● **ABOUT THIS EXERCISE**:
Which lines of the data below contain "computer"? Please show them all.

===== SOURCE INFORMATION

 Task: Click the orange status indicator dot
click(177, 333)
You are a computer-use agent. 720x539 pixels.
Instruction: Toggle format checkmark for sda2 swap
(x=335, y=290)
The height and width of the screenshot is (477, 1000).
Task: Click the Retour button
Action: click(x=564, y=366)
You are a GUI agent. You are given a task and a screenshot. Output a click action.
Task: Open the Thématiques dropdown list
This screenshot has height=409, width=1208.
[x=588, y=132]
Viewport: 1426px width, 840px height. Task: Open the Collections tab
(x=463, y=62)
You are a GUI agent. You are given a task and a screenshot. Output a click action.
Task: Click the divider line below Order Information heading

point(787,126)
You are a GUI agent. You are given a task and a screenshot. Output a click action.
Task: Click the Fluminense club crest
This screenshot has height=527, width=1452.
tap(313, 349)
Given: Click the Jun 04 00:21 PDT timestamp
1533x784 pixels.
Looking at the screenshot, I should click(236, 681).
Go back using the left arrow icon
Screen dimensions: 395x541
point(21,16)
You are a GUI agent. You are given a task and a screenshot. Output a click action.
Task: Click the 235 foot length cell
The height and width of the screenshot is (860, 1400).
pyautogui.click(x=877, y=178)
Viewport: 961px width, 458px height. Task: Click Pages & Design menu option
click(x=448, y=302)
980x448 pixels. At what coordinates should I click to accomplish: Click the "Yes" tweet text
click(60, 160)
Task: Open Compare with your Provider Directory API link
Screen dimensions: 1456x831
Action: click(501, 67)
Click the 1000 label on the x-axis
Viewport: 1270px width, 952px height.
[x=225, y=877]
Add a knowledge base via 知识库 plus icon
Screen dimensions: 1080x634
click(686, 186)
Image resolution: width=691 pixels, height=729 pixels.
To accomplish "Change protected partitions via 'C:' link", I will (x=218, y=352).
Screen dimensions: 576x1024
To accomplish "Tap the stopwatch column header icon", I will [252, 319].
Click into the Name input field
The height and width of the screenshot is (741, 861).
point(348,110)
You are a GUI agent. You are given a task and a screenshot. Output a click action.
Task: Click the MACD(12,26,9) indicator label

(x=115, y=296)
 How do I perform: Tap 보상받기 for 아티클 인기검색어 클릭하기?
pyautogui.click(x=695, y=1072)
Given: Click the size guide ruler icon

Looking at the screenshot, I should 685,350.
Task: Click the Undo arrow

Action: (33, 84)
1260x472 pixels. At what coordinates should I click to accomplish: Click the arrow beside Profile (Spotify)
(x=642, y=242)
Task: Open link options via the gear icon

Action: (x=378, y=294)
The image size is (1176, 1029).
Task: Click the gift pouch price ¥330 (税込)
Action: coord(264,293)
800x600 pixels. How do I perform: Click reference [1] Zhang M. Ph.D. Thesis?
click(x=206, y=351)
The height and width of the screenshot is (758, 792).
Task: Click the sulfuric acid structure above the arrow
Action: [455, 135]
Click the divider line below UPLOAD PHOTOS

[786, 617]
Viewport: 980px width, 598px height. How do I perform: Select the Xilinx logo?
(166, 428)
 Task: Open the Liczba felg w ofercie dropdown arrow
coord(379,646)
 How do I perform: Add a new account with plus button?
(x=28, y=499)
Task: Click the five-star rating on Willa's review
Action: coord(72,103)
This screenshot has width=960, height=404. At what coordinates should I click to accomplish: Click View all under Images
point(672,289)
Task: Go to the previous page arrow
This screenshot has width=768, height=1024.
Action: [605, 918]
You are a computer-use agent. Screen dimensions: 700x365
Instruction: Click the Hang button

==========

● **TASK RESPONSE**:
You are a computer-use agent. 720x539 pixels.
You are a computer-use agent. Screen dimensions: 700x365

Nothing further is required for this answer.